Christopher Daniels yells at Xavier since now he can’t rely on him to eliminate Low Ki from the tournament. He then tells Red he’ll kick his ass if he loses to Ki. Out in the ring he cuts a landmark promo announcing the formation of The Prophecy – with the goal of bringing down the ROH. He brings out Simply Luscious as his first member. That makes sense since she yelled at Rob Feinstein last month for booking her as Prince Nana’s valet in April.

Christopher Daniels vs Scoot Andrews – Block B

They had a war of words at A Night Of Appreciation, ending with Scoot challenging Daniels to a match in the first round of the tournament tonight. Daniels is another one who should be considered a hot favourite to win the whole thing. He’s another guy who’s been on top form since show one.

Andrews sprints to the ring anxious to get the match started. Tilta-whirl facebomb splatters Daniels on the mat and a follow-up dropkick gets him 2. Daniels drops him with a swinging neckbreaker. Scoot counters a bulldog with a fast STO. Force Of Nature blocked but Andrews still takes the Fallen Angel over with a Tiger driver. Goku Raku Edge-O-Matic gets him a 2 as well. STO from Daniels rocks Scoot and the urinage slam leaves him in prime position for the BME! Daniels wins in 02:31.

Rating – DUD – Holy crap Scoot just got buried. Clearly management have decided he’s just not an able replacement for Mike Quackenbush. All his credibility just got crushed with this devastating loss. Not that I care, he did nothing for me, but still.

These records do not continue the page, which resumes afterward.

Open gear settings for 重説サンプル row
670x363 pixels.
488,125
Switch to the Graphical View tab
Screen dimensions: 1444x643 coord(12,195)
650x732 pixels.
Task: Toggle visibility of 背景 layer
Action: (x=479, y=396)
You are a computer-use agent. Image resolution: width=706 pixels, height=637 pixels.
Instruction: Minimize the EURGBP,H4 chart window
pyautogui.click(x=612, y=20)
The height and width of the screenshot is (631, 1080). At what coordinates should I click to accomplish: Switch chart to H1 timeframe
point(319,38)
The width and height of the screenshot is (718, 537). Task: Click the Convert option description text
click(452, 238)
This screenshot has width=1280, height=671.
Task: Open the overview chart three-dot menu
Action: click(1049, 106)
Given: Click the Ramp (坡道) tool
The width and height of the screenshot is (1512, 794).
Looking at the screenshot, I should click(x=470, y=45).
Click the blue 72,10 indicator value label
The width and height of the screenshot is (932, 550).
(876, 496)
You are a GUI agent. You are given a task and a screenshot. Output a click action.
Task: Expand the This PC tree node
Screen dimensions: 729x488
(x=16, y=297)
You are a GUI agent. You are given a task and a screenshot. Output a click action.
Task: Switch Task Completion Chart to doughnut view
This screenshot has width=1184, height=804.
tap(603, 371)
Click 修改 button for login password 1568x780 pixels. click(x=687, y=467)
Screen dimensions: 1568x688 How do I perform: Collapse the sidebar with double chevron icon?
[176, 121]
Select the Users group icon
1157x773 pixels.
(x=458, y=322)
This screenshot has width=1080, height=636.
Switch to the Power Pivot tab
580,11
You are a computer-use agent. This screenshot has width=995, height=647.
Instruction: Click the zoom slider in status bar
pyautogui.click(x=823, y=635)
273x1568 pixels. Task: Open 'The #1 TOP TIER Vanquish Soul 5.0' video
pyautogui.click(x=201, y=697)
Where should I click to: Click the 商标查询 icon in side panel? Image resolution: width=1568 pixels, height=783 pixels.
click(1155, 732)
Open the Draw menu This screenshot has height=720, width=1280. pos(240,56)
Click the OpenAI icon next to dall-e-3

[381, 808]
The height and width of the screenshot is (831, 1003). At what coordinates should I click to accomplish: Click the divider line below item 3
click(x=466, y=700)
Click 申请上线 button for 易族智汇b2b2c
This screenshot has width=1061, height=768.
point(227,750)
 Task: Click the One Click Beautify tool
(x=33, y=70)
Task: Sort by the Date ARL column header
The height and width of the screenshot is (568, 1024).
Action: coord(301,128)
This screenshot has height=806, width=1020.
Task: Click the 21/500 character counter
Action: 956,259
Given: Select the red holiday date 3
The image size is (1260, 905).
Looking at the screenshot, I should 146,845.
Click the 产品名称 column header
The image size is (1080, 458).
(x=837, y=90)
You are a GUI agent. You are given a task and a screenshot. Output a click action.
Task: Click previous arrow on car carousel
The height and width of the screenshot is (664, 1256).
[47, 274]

Simply Luscious gets in Scoot’s face. He brings out Sumie Sakai (Japanese female wrestler) to beat her up.

Simply Luscious vs Sumie Sakai

I think this is the first ever female match in Ring Of Honor. Sakai has been around the US indy scene, but I think this was one of her earlier appearances. Luscious has joined The Prophecy because she was pissed off at how she was used. She’s also a TWA graduate – but can she hang with an established female wrestling talent?

Short answer no – she looks way out of her league already. Sakai is walking her through everything – including a basic body slam. Did she learn anything in the TWA? An awful looking dropkick finally drops Sumie. Finally she does something right and hits a nice sit-out powerbomb for 2. She stomps on Sumie’s stomach – eloquently called by Corino: ‘kicking her right in the baby hatch’. A couple of missile dropkicks from Sakai almost put Luscious away. Abdominal stretch applied but courageously Simply doesn’t tap. BOTCHED body slam. Sumie wins it with a moonsault in 03:32.

Rating – DUD – If I gave minus stars you’d better believe this would get it. For the record I don’t think Sumie is anything more than an average female worker, but Simply Luscious was f*cking awful. Seriously, her performance makes a Torrie Wilson pillow fight look like a Chris Benoit match. She almost botched 2 body slams. How the hell does anyone mess up a friggin’ body slam? How did this match last longer than Daniels/Andrews?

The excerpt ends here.